= Requirement =
Please rewrite the rows between the lines holding "Identify the location of medipets-cbd-logo: MEDI" and "coordinates (74, 290).", inclusive, putting "screen capture" wherever "screenshot" appears and leaving everything else unchanged.

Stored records
^^^^^^^^
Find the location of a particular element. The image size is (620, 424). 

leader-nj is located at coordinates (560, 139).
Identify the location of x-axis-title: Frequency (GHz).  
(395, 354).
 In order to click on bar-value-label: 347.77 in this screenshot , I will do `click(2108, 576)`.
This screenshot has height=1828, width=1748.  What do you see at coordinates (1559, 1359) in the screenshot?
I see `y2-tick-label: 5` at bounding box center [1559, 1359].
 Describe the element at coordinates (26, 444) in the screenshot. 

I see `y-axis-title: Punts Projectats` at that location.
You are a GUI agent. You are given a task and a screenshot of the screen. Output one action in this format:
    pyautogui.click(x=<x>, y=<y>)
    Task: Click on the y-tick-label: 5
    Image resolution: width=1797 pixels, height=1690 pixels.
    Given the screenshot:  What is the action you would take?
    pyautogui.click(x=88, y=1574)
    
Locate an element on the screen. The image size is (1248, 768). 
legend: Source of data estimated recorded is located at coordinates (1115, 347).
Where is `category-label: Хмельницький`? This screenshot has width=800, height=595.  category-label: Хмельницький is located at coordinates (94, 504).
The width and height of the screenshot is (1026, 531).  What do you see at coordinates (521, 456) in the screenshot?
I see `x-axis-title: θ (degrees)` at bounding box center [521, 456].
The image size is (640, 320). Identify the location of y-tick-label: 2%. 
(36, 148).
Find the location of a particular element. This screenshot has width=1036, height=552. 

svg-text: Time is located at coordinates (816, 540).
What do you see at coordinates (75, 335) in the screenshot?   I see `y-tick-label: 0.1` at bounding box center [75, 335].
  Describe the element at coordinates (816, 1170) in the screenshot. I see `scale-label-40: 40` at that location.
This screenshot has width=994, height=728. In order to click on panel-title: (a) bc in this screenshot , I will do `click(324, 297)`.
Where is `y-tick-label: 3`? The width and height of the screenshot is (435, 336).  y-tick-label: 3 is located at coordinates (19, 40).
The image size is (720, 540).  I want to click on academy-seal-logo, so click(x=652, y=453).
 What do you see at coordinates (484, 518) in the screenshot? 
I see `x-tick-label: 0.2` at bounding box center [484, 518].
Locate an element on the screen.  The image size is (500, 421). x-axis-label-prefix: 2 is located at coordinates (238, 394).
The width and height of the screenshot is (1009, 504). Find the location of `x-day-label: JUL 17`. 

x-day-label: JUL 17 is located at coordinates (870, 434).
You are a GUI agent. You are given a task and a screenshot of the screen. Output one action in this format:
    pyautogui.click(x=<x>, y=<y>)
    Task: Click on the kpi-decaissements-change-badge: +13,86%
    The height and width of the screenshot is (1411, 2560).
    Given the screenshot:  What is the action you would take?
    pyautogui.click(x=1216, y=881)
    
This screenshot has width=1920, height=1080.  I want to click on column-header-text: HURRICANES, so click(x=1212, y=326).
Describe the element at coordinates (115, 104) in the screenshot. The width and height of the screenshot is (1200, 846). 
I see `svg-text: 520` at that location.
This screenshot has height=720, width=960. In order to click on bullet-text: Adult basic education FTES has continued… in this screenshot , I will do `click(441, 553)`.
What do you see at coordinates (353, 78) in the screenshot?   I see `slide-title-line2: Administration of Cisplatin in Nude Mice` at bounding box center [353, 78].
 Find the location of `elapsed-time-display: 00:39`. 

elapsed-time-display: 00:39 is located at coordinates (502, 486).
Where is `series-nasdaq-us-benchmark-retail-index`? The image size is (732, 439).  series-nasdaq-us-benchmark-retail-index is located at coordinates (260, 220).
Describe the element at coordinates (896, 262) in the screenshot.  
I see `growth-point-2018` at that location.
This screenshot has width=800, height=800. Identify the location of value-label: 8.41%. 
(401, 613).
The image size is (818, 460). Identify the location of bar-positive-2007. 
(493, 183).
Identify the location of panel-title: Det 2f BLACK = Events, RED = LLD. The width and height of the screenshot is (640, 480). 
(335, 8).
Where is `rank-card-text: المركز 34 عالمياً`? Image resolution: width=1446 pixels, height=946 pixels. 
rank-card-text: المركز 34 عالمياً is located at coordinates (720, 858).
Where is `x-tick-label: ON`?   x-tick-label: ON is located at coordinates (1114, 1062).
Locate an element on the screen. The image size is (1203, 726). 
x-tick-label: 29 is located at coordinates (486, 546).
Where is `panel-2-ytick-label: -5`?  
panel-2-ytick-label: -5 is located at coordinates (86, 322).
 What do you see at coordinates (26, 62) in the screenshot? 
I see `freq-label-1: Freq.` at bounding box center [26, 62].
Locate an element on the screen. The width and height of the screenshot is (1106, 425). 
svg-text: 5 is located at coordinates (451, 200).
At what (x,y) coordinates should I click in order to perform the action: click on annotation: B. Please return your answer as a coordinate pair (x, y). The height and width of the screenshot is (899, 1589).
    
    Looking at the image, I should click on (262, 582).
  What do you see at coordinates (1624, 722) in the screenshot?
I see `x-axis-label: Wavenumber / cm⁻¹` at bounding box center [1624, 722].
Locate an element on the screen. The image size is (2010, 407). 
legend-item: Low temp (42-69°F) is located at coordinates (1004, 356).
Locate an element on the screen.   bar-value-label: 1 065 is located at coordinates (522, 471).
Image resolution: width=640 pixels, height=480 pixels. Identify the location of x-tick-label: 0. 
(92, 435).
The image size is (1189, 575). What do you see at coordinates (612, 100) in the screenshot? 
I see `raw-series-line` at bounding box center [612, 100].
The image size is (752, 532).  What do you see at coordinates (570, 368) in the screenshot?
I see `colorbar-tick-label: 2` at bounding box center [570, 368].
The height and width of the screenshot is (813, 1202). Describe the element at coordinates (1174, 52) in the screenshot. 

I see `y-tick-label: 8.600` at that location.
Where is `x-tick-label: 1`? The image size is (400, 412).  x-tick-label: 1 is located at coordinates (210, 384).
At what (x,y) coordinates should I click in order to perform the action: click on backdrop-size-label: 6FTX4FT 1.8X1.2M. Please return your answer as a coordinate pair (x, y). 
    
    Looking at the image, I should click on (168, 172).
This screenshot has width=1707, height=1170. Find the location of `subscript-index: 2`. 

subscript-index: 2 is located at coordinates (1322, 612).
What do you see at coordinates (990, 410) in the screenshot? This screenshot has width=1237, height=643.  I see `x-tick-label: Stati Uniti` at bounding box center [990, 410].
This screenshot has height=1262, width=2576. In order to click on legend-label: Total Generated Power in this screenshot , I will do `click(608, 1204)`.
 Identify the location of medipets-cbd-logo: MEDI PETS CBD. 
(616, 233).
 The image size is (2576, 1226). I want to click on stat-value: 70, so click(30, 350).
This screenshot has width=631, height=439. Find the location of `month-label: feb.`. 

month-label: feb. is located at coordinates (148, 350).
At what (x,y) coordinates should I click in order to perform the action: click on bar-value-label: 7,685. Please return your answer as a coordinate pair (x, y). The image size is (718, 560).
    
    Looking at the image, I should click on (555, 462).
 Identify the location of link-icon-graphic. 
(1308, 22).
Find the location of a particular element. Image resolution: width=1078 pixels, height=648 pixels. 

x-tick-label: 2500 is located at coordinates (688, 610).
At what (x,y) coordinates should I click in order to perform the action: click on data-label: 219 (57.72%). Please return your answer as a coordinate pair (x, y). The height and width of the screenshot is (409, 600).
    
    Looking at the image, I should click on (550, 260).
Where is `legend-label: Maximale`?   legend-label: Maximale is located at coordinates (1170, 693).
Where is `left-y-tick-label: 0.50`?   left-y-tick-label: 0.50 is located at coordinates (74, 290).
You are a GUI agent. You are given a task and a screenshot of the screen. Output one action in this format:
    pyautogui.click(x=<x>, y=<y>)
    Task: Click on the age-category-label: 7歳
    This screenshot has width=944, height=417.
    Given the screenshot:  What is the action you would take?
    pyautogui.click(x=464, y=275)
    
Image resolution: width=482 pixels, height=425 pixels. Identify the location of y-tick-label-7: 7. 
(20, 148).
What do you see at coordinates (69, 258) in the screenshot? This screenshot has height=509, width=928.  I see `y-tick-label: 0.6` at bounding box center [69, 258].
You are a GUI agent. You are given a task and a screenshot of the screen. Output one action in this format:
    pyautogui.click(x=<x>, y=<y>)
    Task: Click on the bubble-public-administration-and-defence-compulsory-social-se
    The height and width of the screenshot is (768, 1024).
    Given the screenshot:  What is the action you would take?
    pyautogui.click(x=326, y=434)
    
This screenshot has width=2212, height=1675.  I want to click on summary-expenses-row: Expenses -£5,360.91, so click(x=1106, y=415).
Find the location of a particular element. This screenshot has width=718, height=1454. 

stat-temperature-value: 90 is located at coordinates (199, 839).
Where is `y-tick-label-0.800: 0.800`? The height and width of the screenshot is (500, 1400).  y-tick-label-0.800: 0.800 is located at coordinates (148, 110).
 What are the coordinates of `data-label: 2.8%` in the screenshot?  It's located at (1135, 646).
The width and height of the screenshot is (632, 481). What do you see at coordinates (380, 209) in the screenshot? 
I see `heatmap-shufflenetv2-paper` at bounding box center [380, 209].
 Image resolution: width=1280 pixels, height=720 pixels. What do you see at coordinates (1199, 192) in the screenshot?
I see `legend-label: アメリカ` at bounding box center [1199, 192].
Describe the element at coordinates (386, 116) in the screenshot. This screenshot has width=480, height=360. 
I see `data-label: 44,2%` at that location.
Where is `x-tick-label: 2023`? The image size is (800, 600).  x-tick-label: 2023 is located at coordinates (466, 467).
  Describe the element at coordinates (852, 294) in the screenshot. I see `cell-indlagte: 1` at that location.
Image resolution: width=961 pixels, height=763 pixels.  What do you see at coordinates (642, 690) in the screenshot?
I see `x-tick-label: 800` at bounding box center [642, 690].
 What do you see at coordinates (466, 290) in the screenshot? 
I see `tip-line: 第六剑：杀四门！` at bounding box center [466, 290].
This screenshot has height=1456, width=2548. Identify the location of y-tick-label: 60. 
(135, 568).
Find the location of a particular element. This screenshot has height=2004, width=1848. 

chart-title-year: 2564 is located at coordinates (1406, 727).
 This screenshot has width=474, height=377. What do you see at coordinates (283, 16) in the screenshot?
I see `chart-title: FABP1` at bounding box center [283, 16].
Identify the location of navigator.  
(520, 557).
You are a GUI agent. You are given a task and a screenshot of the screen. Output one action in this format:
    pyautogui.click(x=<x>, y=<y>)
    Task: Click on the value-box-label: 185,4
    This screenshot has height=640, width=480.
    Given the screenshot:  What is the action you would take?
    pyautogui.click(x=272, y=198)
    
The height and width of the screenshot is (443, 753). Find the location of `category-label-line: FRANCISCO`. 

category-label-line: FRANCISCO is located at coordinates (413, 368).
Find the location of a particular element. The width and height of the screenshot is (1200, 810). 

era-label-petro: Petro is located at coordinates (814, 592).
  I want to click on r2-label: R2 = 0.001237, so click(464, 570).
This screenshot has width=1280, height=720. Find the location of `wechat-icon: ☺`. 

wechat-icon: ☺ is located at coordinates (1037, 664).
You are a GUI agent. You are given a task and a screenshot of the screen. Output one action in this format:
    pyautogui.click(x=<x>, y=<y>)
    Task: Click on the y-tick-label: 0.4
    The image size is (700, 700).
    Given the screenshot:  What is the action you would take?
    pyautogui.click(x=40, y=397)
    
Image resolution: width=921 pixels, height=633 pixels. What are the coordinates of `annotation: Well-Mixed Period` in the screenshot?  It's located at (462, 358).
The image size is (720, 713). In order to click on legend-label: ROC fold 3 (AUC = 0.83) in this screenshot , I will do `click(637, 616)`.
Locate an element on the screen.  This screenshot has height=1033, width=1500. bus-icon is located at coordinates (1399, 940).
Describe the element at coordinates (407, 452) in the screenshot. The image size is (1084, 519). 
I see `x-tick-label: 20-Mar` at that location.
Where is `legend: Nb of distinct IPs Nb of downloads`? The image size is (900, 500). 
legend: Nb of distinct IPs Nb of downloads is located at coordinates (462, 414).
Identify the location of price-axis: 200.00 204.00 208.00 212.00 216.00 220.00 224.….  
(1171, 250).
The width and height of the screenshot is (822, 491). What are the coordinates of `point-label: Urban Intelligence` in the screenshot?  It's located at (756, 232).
^^^^^^^^
= Answer to this task =
 Identify the location of medipets-cbd-logo: MEDI PETS CBD. 
(616, 233).
 The image size is (2576, 1226). I want to click on stat-value: 70, so click(30, 350).
This screen capture has width=631, height=439. Find the location of `month-label: feb.`. 

month-label: feb. is located at coordinates (148, 350).
At what (x,y) coordinates should I click in order to perform the action: click on bar-value-label: 7,685. Please return your answer as a coordinate pair (x, y). The image size is (718, 560).
    
    Looking at the image, I should click on (555, 462).
 Identify the location of link-icon-graphic. 
(1308, 22).
Find the location of a particular element. Image resolution: width=1078 pixels, height=648 pixels. 

x-tick-label: 2500 is located at coordinates (688, 610).
At what (x,y) coordinates should I click in order to perform the action: click on data-label: 219 (57.72%). Please return your answer as a coordinate pair (x, y). The height and width of the screen capture is (409, 600).
    
    Looking at the image, I should click on (550, 260).
Where is `legend-label: Maximale`?   legend-label: Maximale is located at coordinates (1170, 693).
Where is `left-y-tick-label: 0.50`?   left-y-tick-label: 0.50 is located at coordinates (74, 290).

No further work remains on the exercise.